ASSIGNED TASK
From the listing below, reproduce word for word the part that opens with the line containing "Norris ‘driving at" and closes with the line containing "Department of History (735, 109)"; reproduce nothing else.
=-=-=
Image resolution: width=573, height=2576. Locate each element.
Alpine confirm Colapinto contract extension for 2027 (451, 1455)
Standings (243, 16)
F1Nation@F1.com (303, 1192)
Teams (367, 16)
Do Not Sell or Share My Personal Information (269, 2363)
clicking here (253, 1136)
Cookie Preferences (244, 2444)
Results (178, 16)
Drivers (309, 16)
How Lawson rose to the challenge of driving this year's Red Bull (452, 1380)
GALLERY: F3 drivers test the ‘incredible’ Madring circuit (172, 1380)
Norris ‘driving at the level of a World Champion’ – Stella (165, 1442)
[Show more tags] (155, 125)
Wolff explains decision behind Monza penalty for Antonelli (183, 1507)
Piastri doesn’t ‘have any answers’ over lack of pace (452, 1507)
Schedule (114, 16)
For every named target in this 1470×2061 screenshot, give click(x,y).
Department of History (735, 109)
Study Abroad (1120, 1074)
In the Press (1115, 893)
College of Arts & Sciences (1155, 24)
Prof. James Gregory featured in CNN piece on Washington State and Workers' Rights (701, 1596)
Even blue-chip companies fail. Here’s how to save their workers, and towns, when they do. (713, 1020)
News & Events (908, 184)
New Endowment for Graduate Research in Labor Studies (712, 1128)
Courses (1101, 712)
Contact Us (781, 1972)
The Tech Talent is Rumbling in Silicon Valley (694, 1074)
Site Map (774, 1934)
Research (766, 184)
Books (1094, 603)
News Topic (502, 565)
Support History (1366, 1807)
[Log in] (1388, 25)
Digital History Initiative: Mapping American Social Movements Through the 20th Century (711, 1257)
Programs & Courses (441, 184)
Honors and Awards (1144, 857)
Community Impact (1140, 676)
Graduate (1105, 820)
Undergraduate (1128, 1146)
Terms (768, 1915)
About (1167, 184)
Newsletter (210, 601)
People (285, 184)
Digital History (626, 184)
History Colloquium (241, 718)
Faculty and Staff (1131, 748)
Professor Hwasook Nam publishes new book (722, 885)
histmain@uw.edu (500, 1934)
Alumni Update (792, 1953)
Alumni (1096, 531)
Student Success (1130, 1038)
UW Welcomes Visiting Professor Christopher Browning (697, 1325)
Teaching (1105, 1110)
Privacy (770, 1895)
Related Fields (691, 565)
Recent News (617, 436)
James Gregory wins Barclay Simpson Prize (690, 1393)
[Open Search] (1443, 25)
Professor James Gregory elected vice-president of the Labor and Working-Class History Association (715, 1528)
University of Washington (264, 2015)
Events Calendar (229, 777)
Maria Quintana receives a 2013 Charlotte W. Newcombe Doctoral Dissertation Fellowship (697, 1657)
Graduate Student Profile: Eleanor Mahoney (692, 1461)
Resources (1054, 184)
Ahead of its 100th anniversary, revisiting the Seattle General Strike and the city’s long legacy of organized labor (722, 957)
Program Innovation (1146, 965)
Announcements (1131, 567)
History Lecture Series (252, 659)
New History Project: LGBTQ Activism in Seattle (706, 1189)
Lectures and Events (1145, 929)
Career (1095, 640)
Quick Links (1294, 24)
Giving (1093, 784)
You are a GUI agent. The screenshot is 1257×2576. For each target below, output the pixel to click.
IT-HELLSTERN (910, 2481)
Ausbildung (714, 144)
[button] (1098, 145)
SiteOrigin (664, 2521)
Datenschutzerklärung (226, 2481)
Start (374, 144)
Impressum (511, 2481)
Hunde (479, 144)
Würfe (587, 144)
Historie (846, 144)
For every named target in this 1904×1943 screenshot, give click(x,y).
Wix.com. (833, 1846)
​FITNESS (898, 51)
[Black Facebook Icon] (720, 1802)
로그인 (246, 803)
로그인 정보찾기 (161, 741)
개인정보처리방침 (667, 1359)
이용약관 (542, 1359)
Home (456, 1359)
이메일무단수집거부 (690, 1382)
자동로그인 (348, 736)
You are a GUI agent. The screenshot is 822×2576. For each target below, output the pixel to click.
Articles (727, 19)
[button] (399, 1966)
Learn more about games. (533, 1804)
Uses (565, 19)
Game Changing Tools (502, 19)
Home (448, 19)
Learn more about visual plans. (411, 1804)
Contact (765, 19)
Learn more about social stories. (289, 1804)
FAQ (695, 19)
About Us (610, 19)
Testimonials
=-=-=
ANSWER BELOW
Norris ‘driving at the level of a World Champion’ – Stella (165, 1442)
[Show more tags] (155, 125)
Wolff explains decision behind Monza penalty for Antonelli (183, 1507)
Piastri doesn’t ‘have any answers’ over lack of pace (452, 1507)
Schedule (114, 16)
For every named target in this 1470×2061 screenshot, give click(x,y).
Department of History (735, 109)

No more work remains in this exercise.